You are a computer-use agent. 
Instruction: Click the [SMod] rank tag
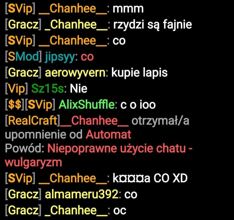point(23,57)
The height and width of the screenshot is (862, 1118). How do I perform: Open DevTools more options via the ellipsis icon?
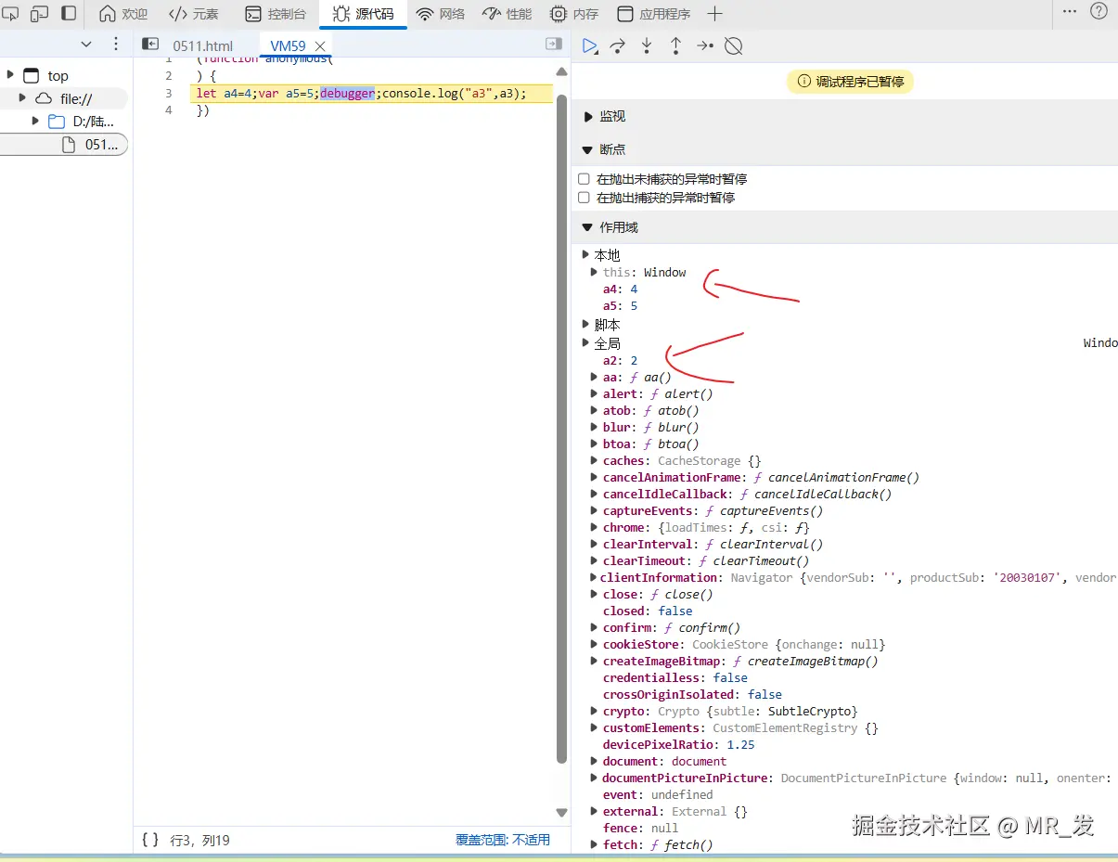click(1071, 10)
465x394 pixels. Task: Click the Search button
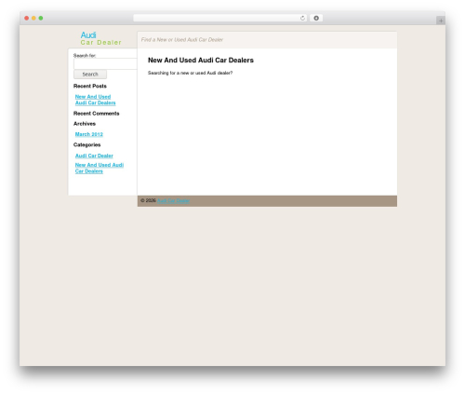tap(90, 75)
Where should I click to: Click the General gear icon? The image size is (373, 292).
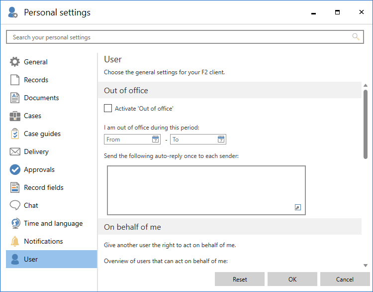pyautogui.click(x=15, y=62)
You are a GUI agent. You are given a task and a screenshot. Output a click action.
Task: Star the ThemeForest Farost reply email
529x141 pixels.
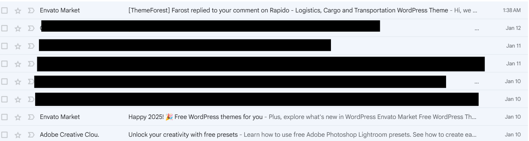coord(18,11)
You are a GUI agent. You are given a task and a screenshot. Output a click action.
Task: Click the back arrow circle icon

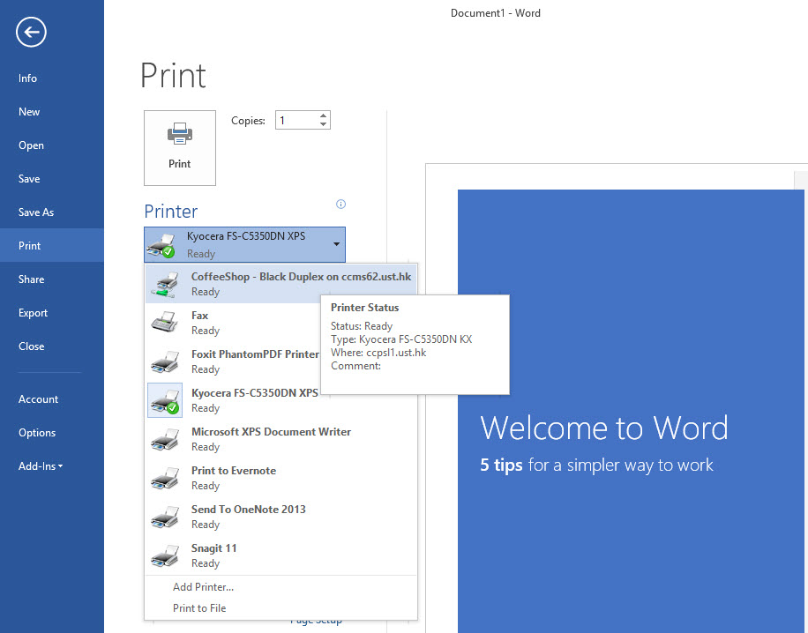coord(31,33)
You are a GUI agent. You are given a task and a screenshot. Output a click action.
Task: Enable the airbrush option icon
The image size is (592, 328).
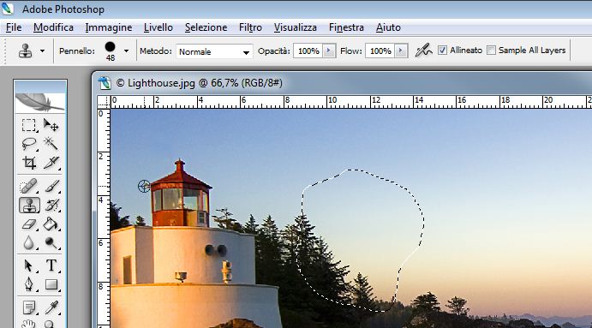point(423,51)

--

§ What to produce:
Could you write out all the items above again, including their requests, with every coordinate in the answers multiplied by 2.05 and rounded to the nearest whole number, halves rounding up? Leave the pictures out.

§ Written solution:
You are a computer-use agent. 
Instruction: Click the [SMod] rank tag
point(47,117)
The height and width of the screenshot is (862, 1118). How do I perform: Open DevTools more options via the ellipsis icon?
click(2196, 21)
465x394 pixels. Task: Click the Search button
tap(185, 154)
Where should I click to: Click the General gear icon? The image size is (373, 292).
pyautogui.click(x=31, y=127)
You are a GUI agent. You are given a task and a screenshot. Output a click action.
Task: Star the ThemeForest Farost reply email
529x141 pixels.
coord(37,23)
You are a GUI agent. You are given a task and a screenshot. Output a click action.
Task: Click the back arrow circle icon

coord(64,68)
You are a GUI agent. You are given a task and a screenshot. Output a click action.
Task: Enable the airbrush option icon
The image size is (592, 328).
point(867,105)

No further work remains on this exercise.